**Entries shown:**
* * * * * * * * *

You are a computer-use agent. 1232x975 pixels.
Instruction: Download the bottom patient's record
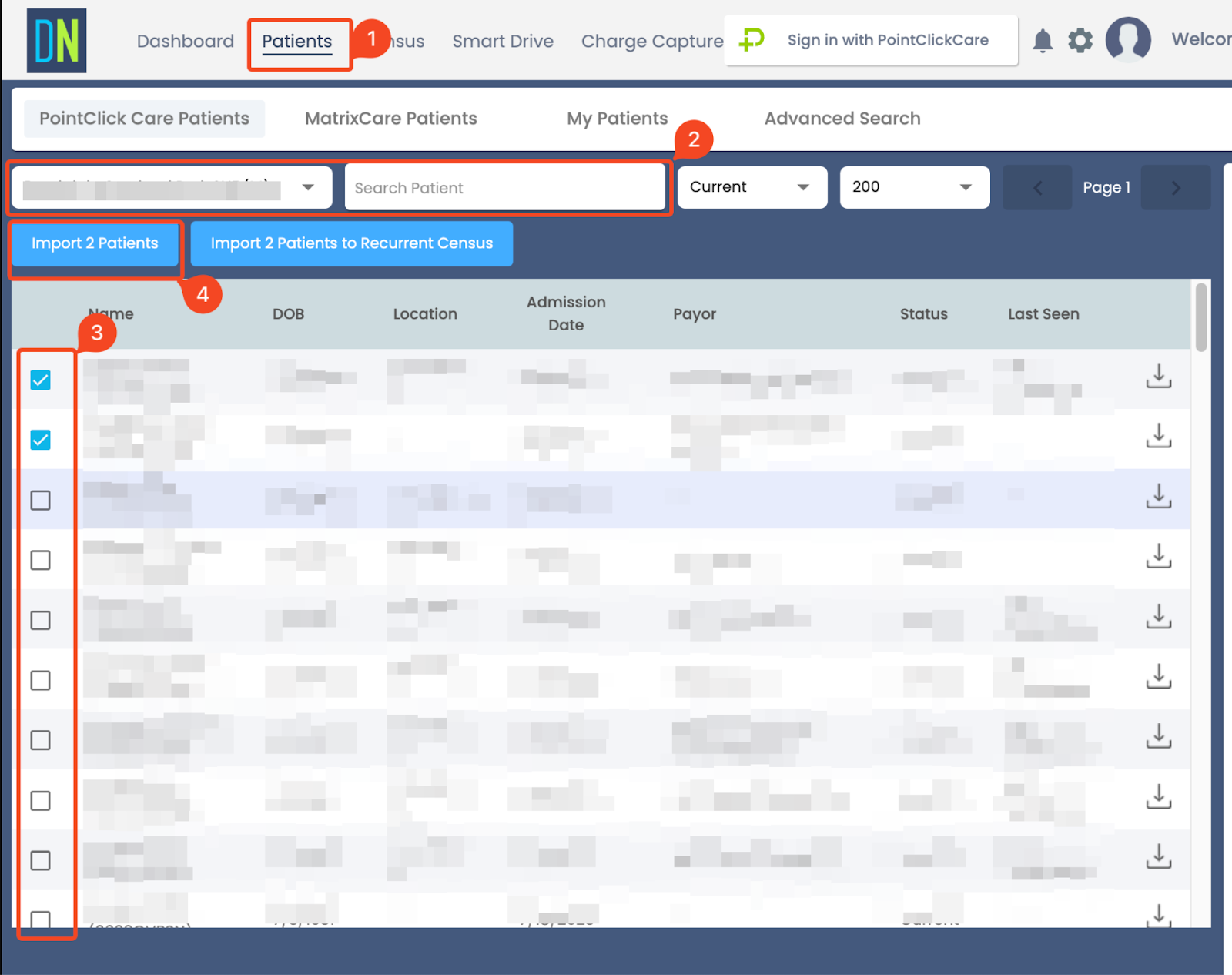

* * * * * * * * *

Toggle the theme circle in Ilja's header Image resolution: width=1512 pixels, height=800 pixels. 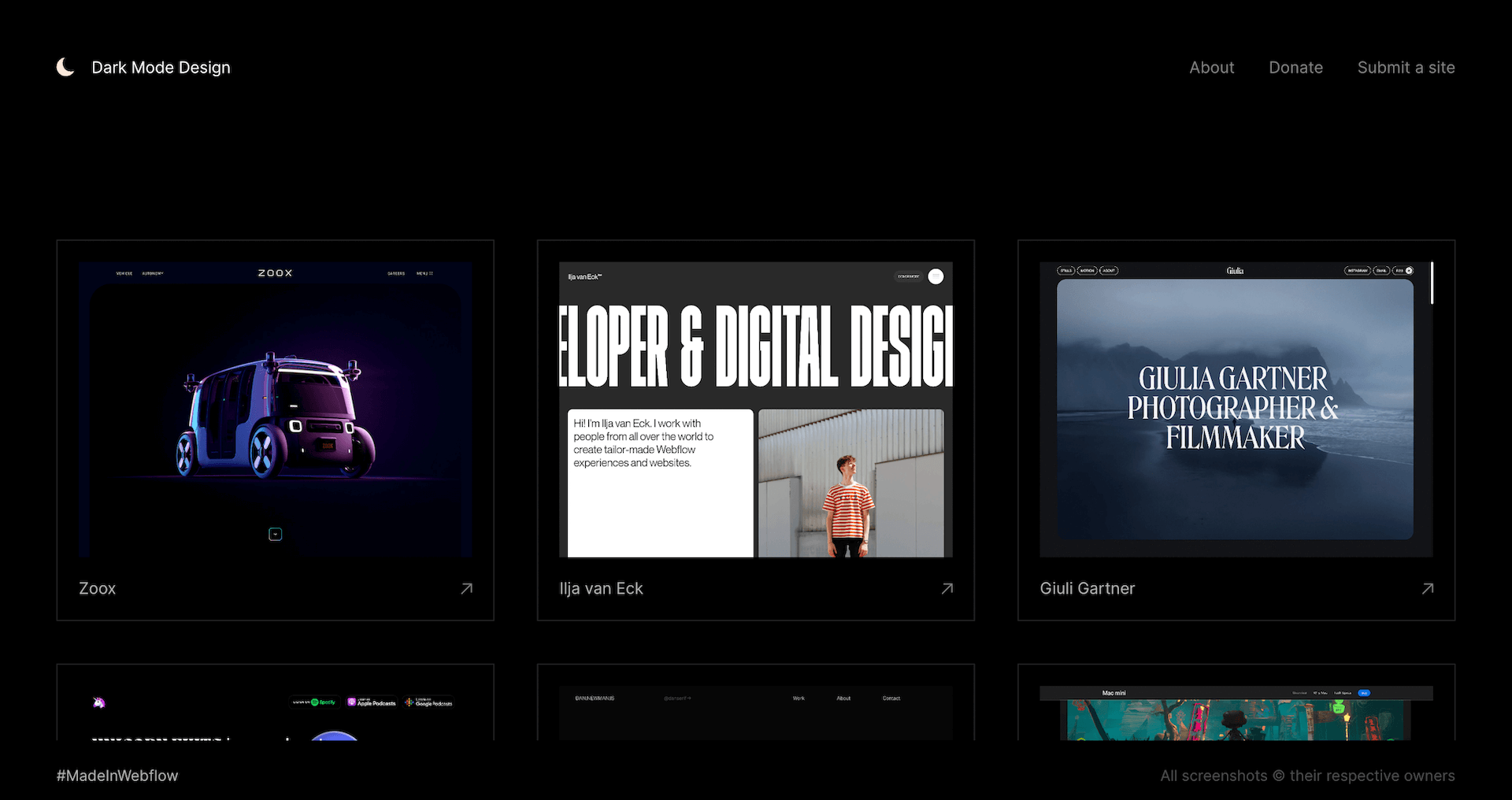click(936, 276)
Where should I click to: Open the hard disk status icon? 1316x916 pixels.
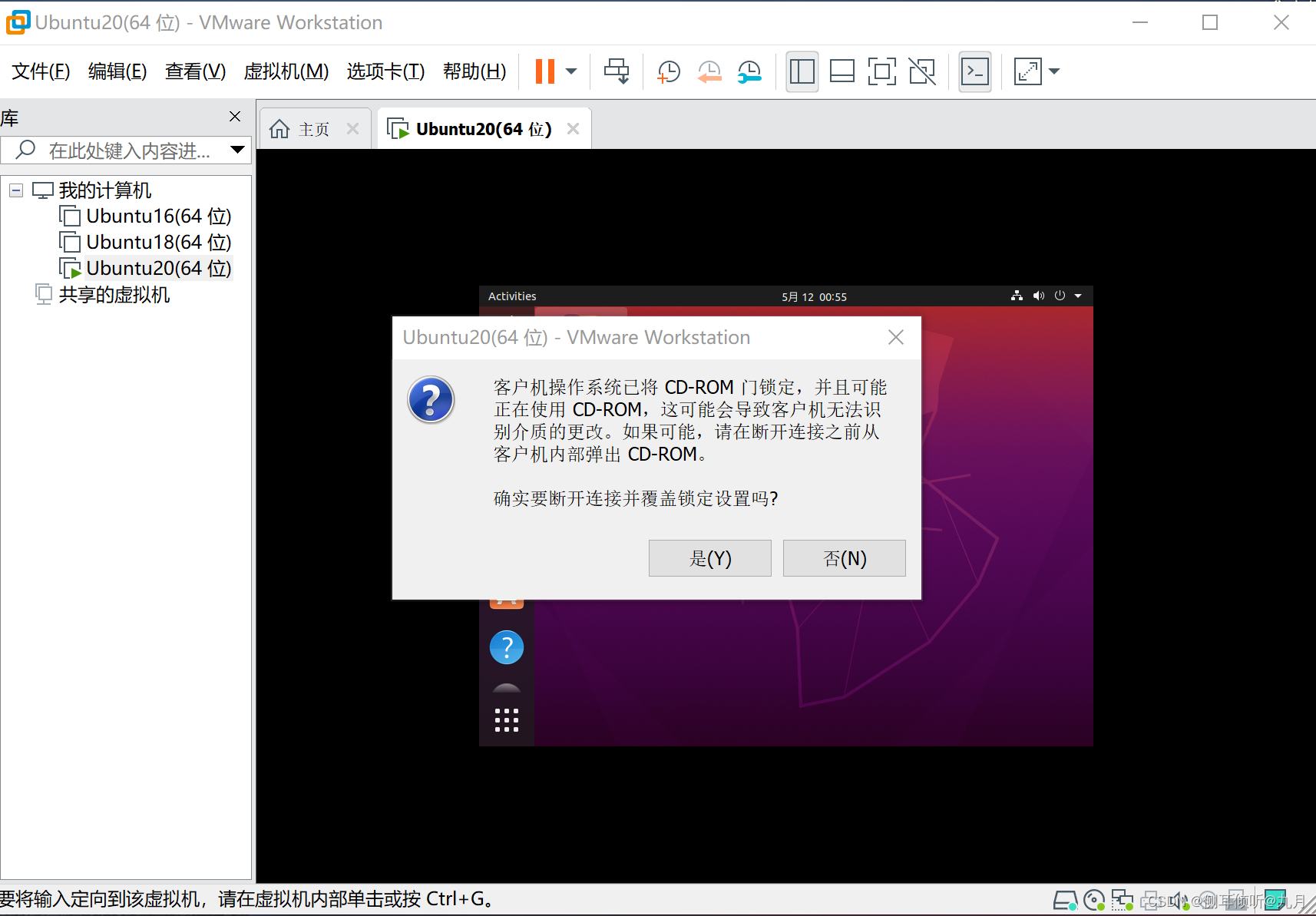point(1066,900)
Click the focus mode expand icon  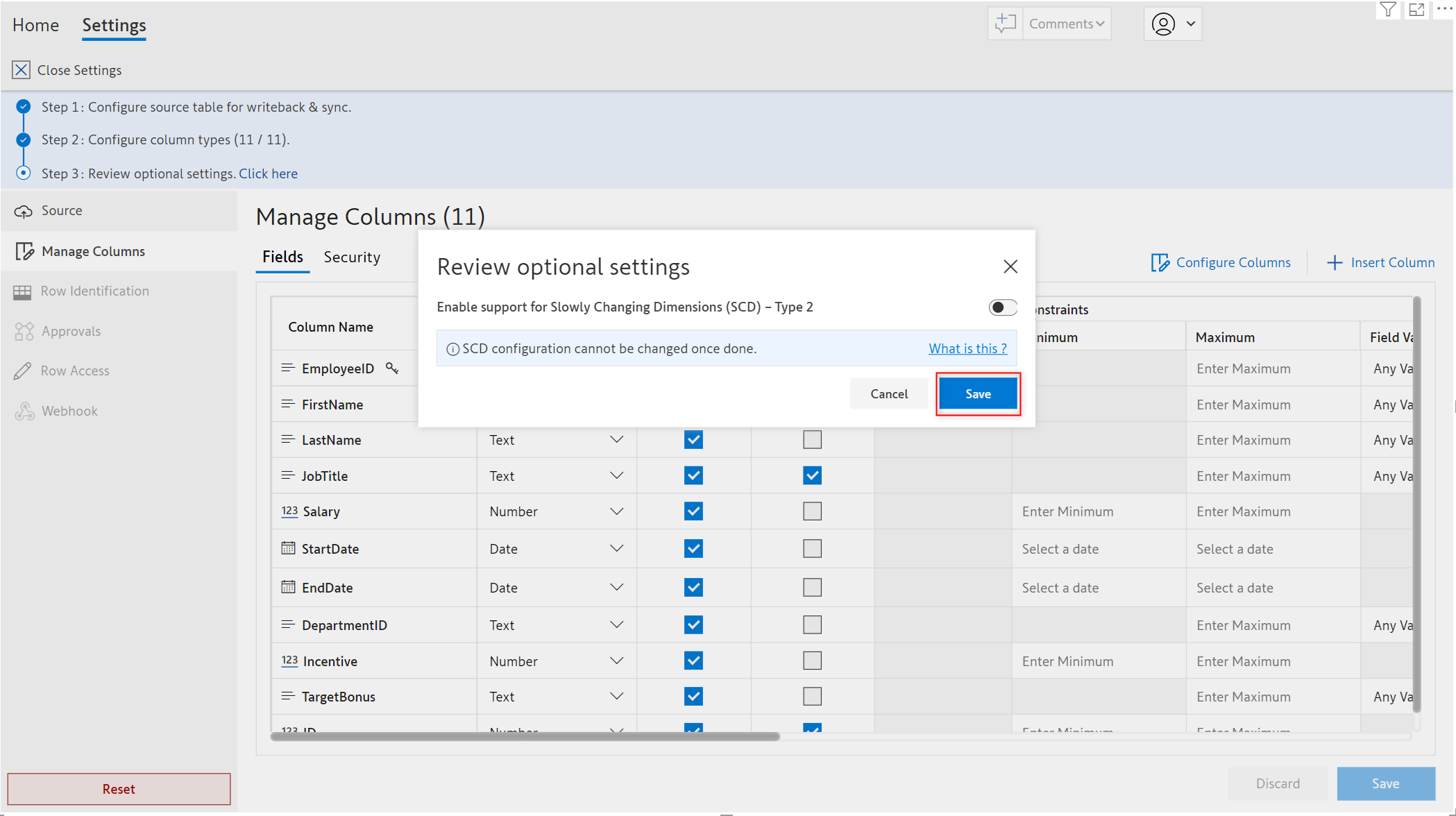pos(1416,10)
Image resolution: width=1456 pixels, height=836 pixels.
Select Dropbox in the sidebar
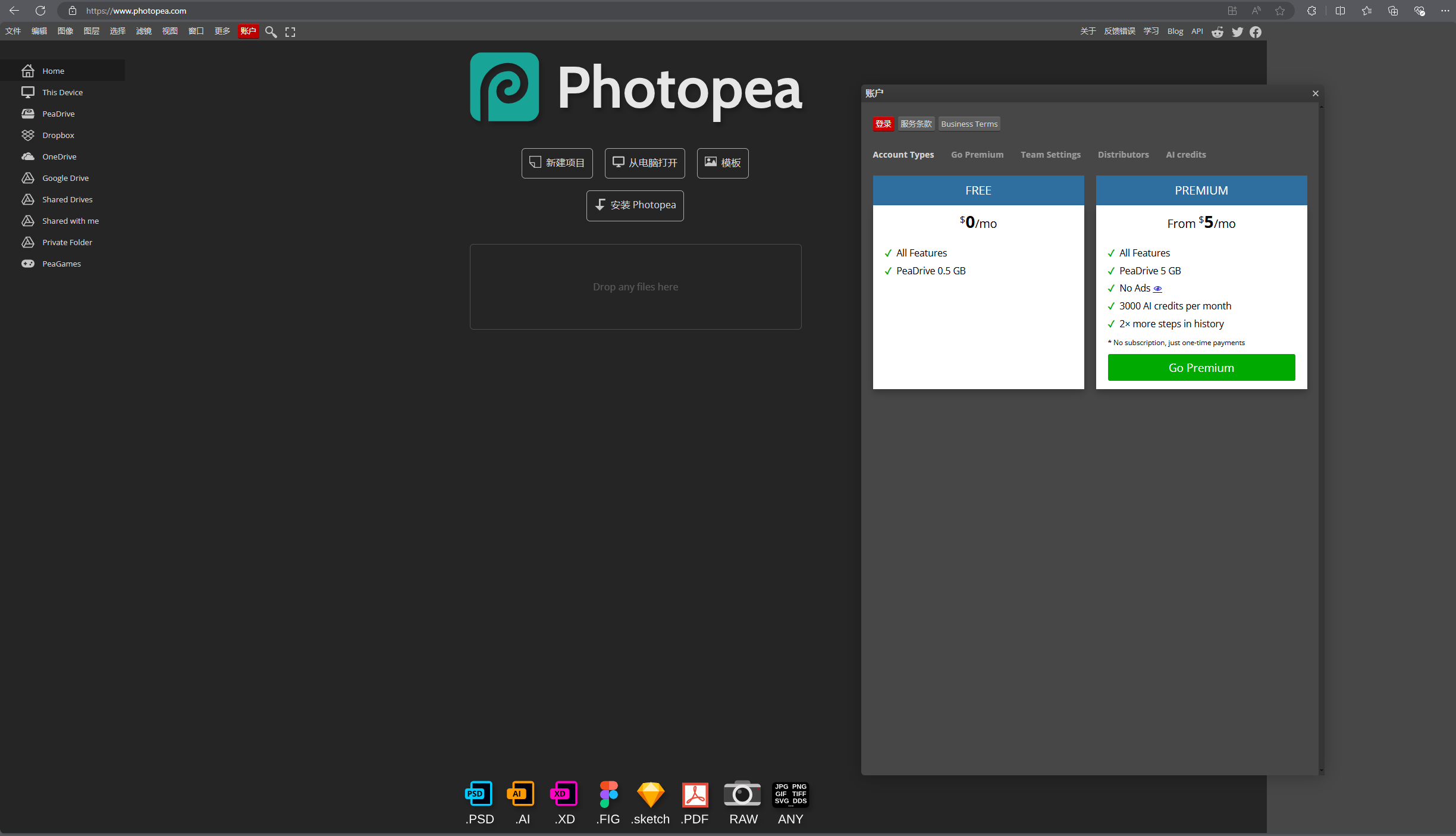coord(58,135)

* * * * * * * * *

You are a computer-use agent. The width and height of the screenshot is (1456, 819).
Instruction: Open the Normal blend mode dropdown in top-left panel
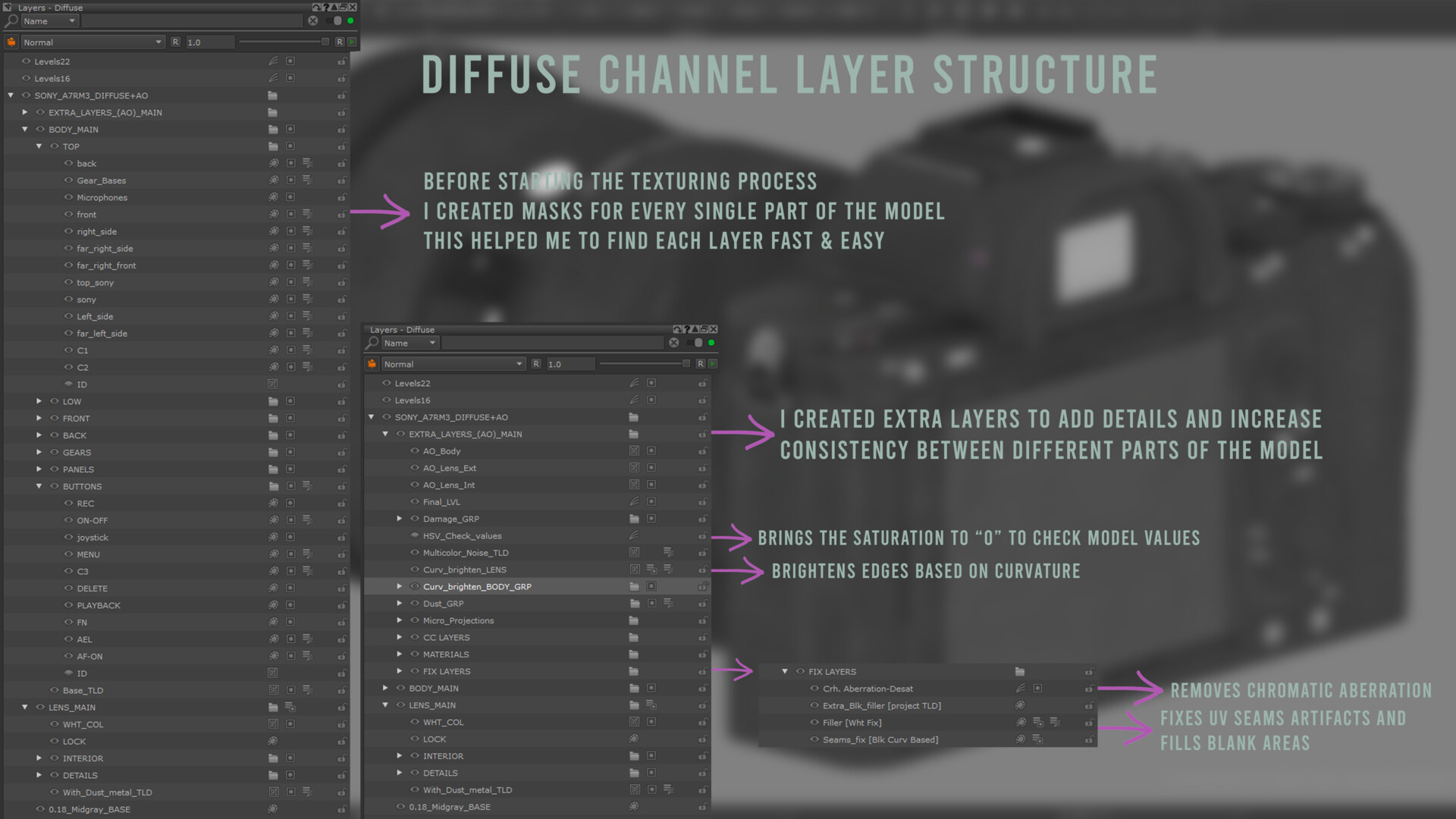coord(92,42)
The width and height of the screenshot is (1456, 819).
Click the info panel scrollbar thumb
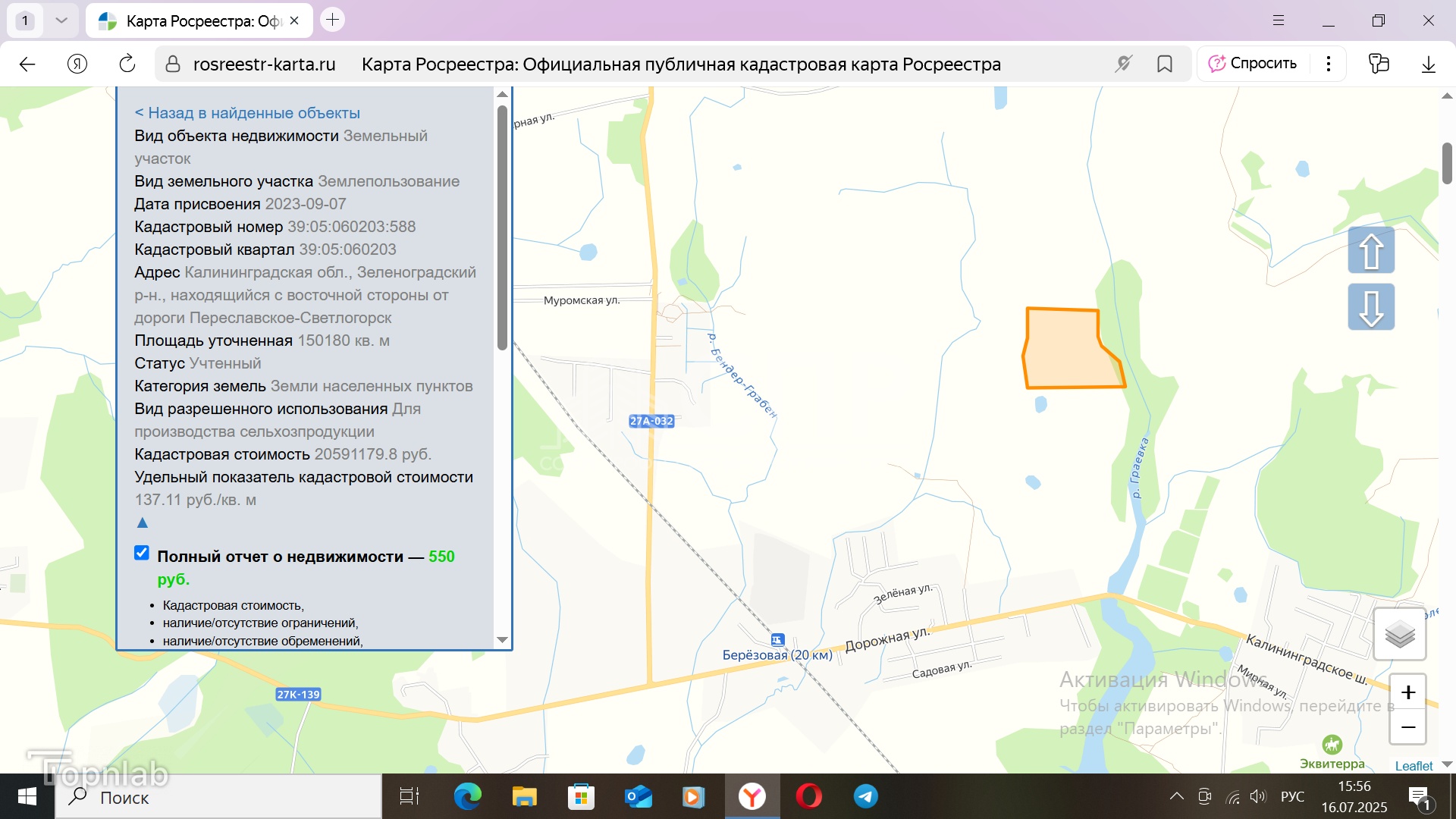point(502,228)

* * * * * * * * *

**What needs to be done:** Scan the entries above for the string "screenshot", and copy every line where it turns up.

**Answer box:**
You are a computer-use agent. The width and height of the screenshot is (1456, 819).
The width and height of the screenshot is (1456, 819).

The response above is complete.